Sample & Hold(サンプル&ホールド):

 インプットに入ってきた信号電圧が,クロック信号の入ってきた瞬間から次にクロック信号が来るまで保持される機能をもつモジュール。

 インプットにノイズを,クロックにLFOを使えば一定周期でランダムに変化する電圧を作ることができる。またインプットにサイン波等を使用すれば、一定間隔である程度の規則性を持った電圧が出力できる。

 また,インプット・ソースにノイズを,クロックにキーボードのゲートまたはトリガー信号を利用すると1音弾くごとに変化するランダム電圧を作ることができる。これを使うと1音ごとに音色の違ったVCFサウンドを作ることができる。



 


 とまあ、用語は面倒臭いが、実際にバーチャルシンセを使う時にも上記の言葉は登場するので覚えておいて損はないだろう。

 

私のチェックポイント:

 さて、では私がバーチャルシンセをいじる時に一番最初に何を試すか?というと、音程等の解像度とサンプル&ホールドによる VCF の変化のエッジの感じチェックである。まず音程の解像度だが、バーチャルシンセではデジタル的にアナログシンセを模倣しているため、ピッチでも音色変化でも完全な直線(または曲線)ではなく必ず段階的に変化している。しかしその変化が微量だと人間の耳には直線的(または曲線的)に音が変化しているように聞こえる。大体、半音を15分割したあたりから段階的な音程変化が聞き取れなくなって来る。ところが複雑なパッチを組んだ場合、この段階的に変化する音程がバレる事がある。


 例えばモジュラータイプのバーチャルシンセで LFO のサイン波出力レベルをアンプでメチャクチャ拡大し、その信号を別な LFO に送る。更にその LFO のサイン波出力をまたアンプで拡大して更に別の LFO に送る。そして3つ目の LFO のサイン波出力を VCO に送ってやる。VCO の出力のひとつは通常のオーディオ信号として聞き、サイン波の出力をまたアンプで拡大して1つ目の LFO に戻す。


 つまり4つのオシレターがお互いに深いモジュレーションをかけあうようにするのだ。これによって得られる音はかなり不規則ではあるが、完全なランダムとも違う不思議な音程となり、エコーをかけたりすると昔風の宇宙船の効果音のようになり結構気持ちが良い。

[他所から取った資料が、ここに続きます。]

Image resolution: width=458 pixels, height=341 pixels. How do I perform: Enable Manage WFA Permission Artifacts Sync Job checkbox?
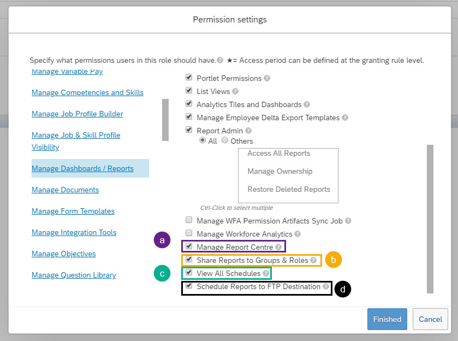coord(189,220)
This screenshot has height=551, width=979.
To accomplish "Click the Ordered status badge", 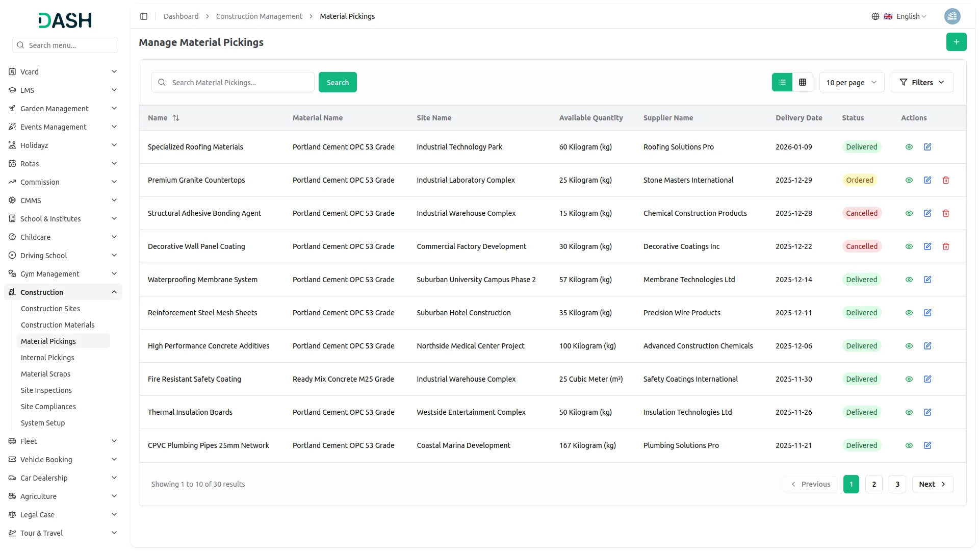I will point(859,180).
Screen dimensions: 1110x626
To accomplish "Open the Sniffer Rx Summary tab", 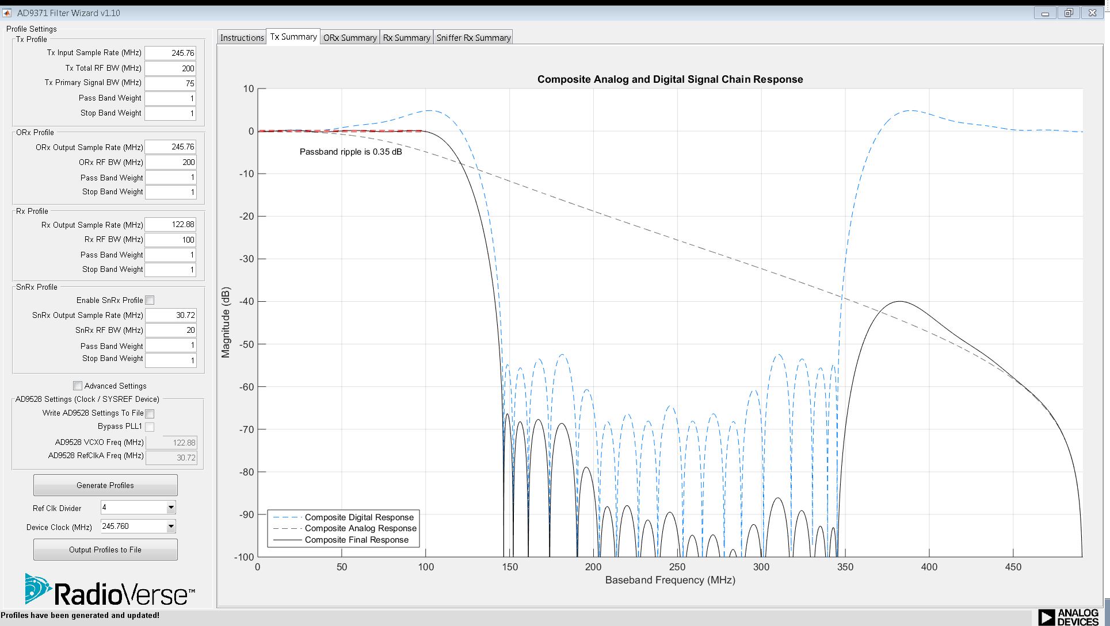I will [x=473, y=37].
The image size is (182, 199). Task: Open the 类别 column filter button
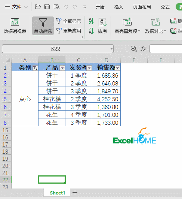coord(35,68)
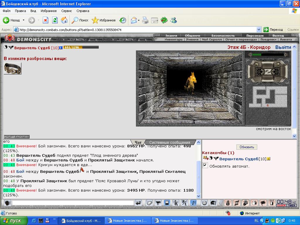This screenshot has width=300, height=225.
Task: Click the Обновить button
Action: pos(247,147)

 アナログシンセではこの場合、音程が段階的に変化する事はあり得ない。しかしバーチャルシンセではプログラムの書き方によっては拡大された CV の階段状の段差がはっきりと音程に現れてしまう事がある。仮に最初の LFO が 0.01V ずつ出力電圧が変化するようにプログラムされていたとする。この場合、ストレートに LFO の信号を VCO に送れば音程の変化は 1/100 半音ずつになり人間の耳には誤魔化しが分からないはずだ。ところがこれをアンプで10倍に拡大してやると音程の変化は 1/10 半音ずつになってしまい、耳の良い人には階段状に変化する音程を聞き分けられてしまう。

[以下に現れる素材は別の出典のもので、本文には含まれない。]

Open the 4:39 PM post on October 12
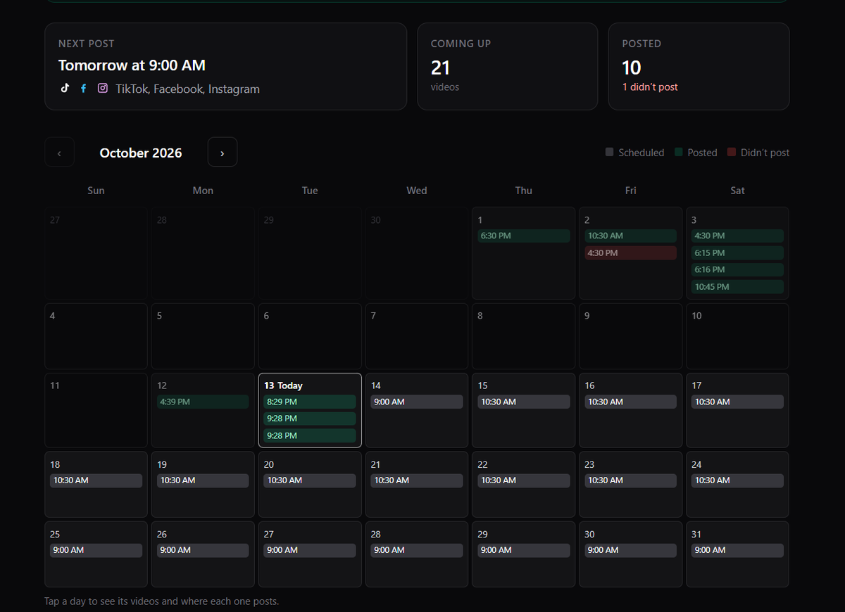The image size is (845, 612). [203, 402]
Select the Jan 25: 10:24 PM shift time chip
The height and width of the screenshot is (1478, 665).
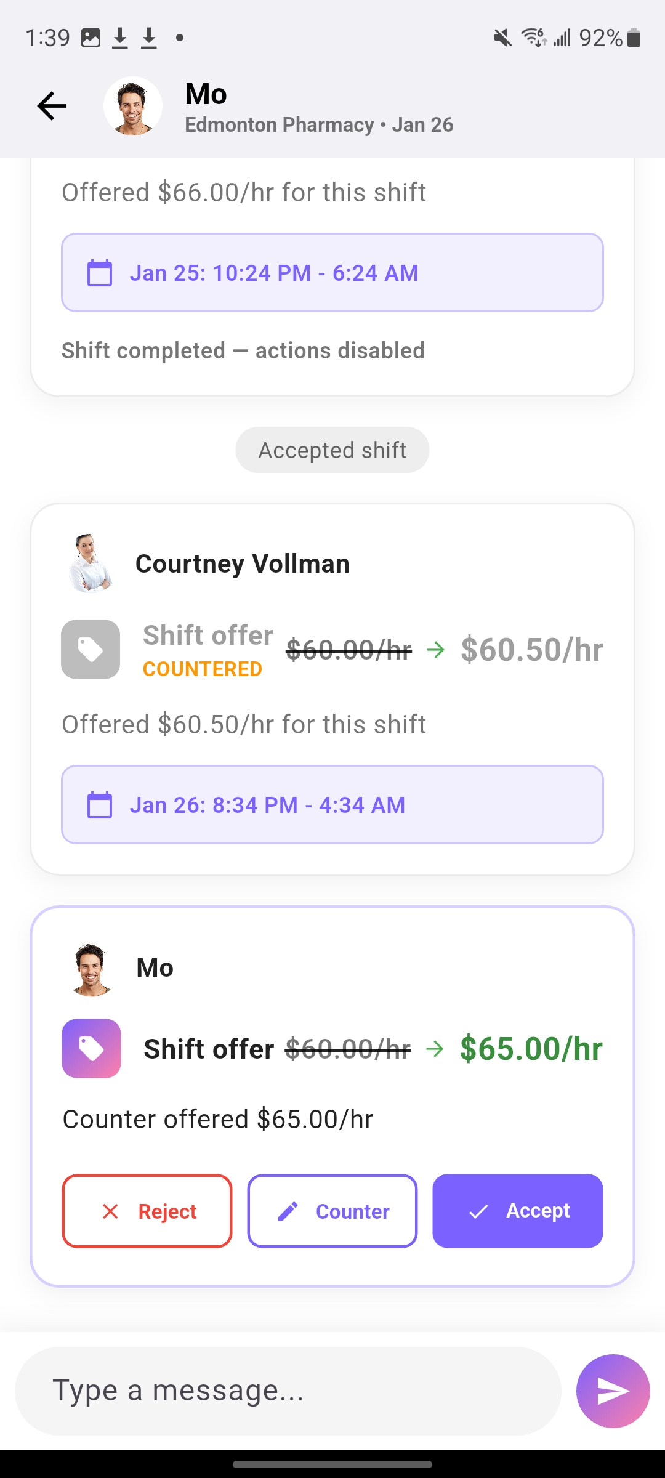point(333,272)
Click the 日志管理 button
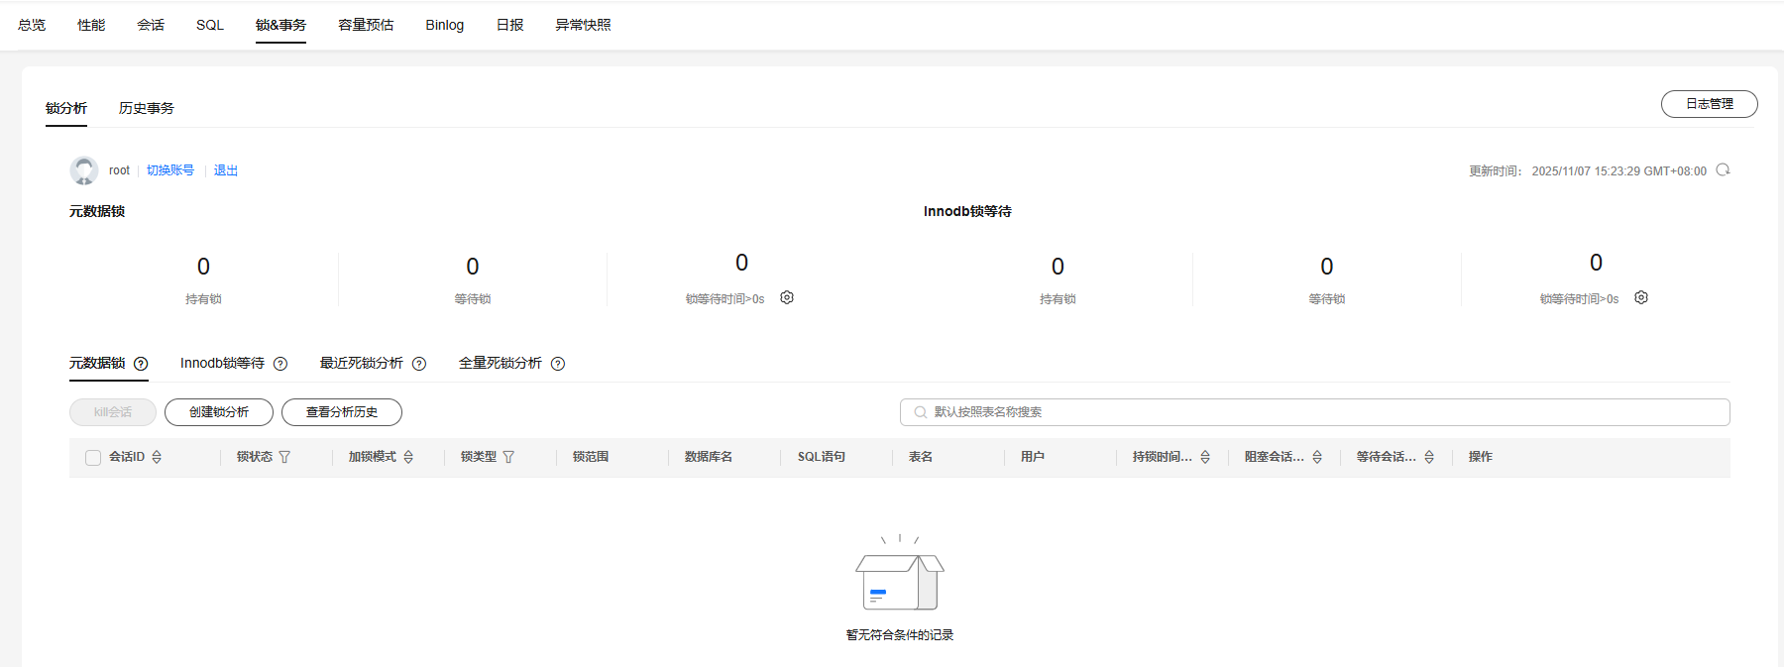The image size is (1784, 667). [1709, 104]
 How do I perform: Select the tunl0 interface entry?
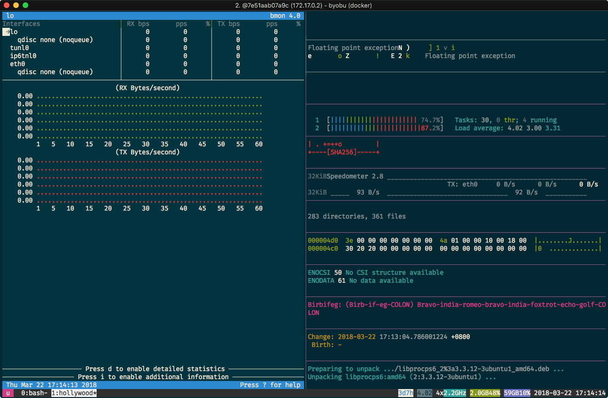(x=19, y=48)
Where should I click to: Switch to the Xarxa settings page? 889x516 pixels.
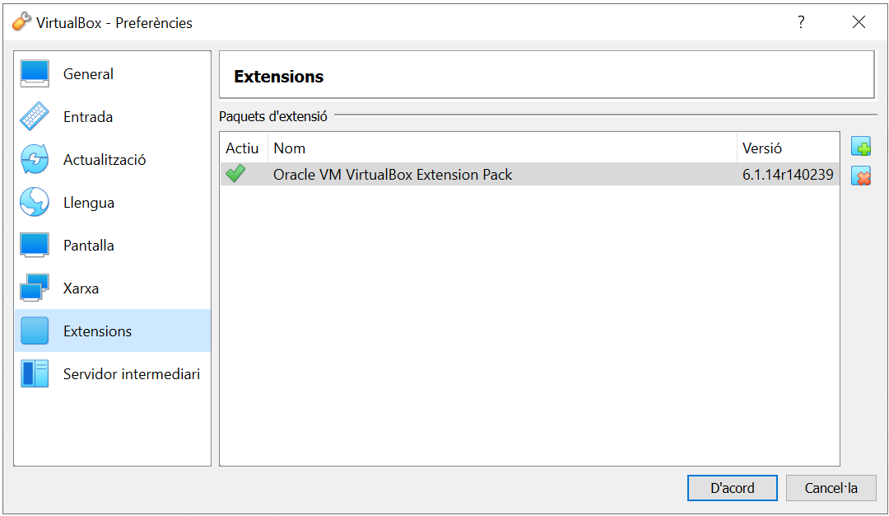coord(81,288)
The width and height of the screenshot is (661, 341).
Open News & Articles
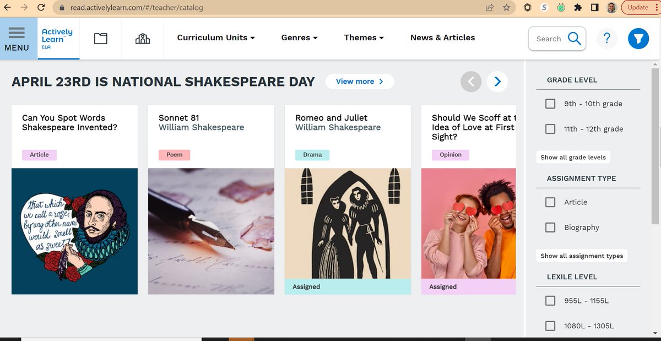point(442,37)
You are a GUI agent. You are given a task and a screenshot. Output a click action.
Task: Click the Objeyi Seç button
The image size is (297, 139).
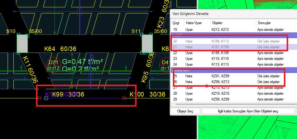pos(185,111)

 実際のバーチャルシンセではこれよりももっと細かい計算をしているだろうし、アンプの入力に 0.01V ずつ変化する信号が入って来た場合には出力も 0.01V ずつ変化するように階段状の電圧を補完してやれば良い。しかしそれでも入って来る信号が不規則になってくるとプログラムは出力をどのように補完して良いのか?が判断できず音程飛びがバレてしまうというわけだ。上記の例で言えば複雑に絡み合って拡大された LFO の信号がそれにあたる。


 また別な解像度のテストケースとしては VCO の信号を2つの VCA に送ってやり、各々の VCA に ±を逆にした LFO の信号をつなぎ、各々の出力をステレオの左右に振り分ける。これで VCO からの音は左右を飛び交う事になる。LFO のスピードが遅ければアナログでもバーチャルシンセでも結果は同じだ。ところが LFO の速度を極端に上げるとバーチャルシンセでは計算処理が追いつかなくなり、音が綺麗に左右を飛び交わず、移動に隙間が出来た感じがするようになる。これもプログラムが極端な電圧変化をどこまでシミュレートできるか?にかかって来る。

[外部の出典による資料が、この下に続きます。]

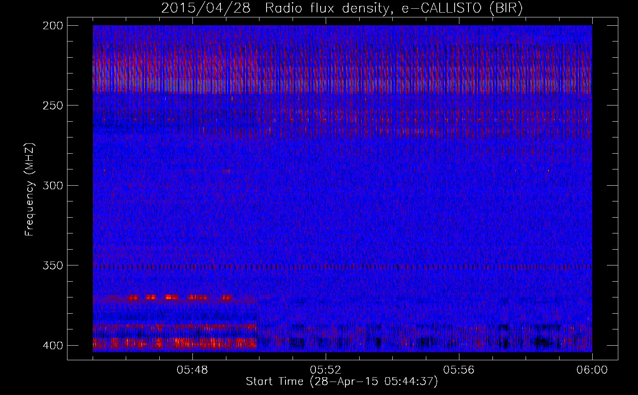The image size is (638, 395).
Task: Click the thin red line near 388 MHz
Action: coord(177,326)
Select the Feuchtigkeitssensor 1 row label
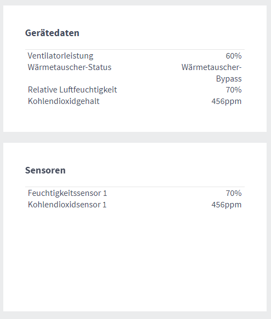This screenshot has width=271, height=319. point(67,193)
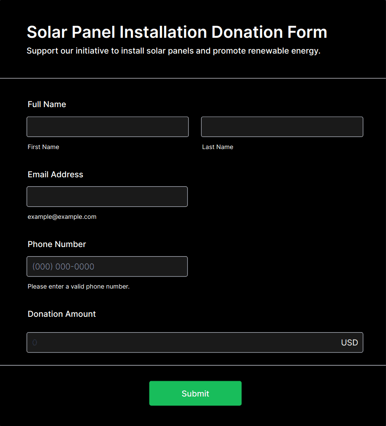Click the Email Address label
The image size is (386, 426).
click(56, 174)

 サンプル&ホールドによる音色変化のケースではサンプル&ホールドの出力を VCF に送り、VCF のレゾナンスは高めに設定する。この状態で VCO から低い音程の鋸状波を送り音色が飛び飛びで変化するようにしてやる。このケースでは VCF に送る電圧が極端に変わった場合、アナログシンセならば音色が急激にカク!っと変わるのだが、バーチャルシンセでは音色の変化になまった感じが出る。これは恐らくフィルターの変化を計算しきれずに音色がなだらかに変化してしまう為と思われる。


 上記の3つのテストはアナログシンセに慣れている人ならすぐに気付くケースだ。別にシリーズで必ずこのテストをするというわけではないが、こんな違いがあるという事は頭に入れておくと参考になるだろう。


見ておくと便利な資料:

 さて、それではバーチャルシンセの実機版の詳しい資料にはどんな物があるか?を最後に紹介しておこう。まず最も有名なのがリットーミュージックから出ている「ビンテージシンセサイザーズ」だろう。この本は元々アメリカのキーボードマガジンの連載記事だが日本版には追加記事がある。またアメリカ版も第2版となっている。

 次に Five-G などのショップで手に入る可能性があるのがイギリスのビンテージシンセ博物館が出している「The Museum Of Synthesizer Technology」という写真集だ。写真集と言っても博物館の庭で館長が趣味で撮影したようなピンボケ写真もあるが、資料としては貴重だ。そして、この博物館がオープニング時に作ったビデオがあり、これには200種類以上のシンセの代表的な物を実際に演奏しており、かなり参考になる。ただし中にはどう考えても著作権をクリアしていないような ELP のライブ映像等があり、恐らく開館時に勢いで作った物が市場に出回ったのではないか?と思われる。もし見つけたら即買いだ。なおこの博物館は現在存在しない。

 さらに Peter Forrest 著の「A-Z of Analogue Synthesizers: (Part 1 and Part 2)」は、700台以上のシンセの特長、中古価格(1994年時点)等が掲載されている驚異の資料集だ。この本は建て前上は8000冊の限定生産と書かれている。2014年現在、ネットで探しても手に入りにくいようだ。

 現在イギリスで行われているビンテージシンセのオークション Vemia はこの本が母体となってスタートしている。またドイツ版キーボードマガジンが発売したシンセ資料集「Sythesizer Von Gestern」というのもある。いずれも多くは廃刊になっていると思われる。アメリカでは eBay のオークションや amazon.com の中古書籍を探してみると良いだろう。また、これらの本の大元になっている「Contemporary Keyboardist」(アメリカ版キーボードマガジンの原形)やシンセサイザーの専門誌「Synapse」さらにマサチューセッツ工科大学発刊の「Computer Music Journal」も参考になるのでインターネットで探してみると面白いと思う。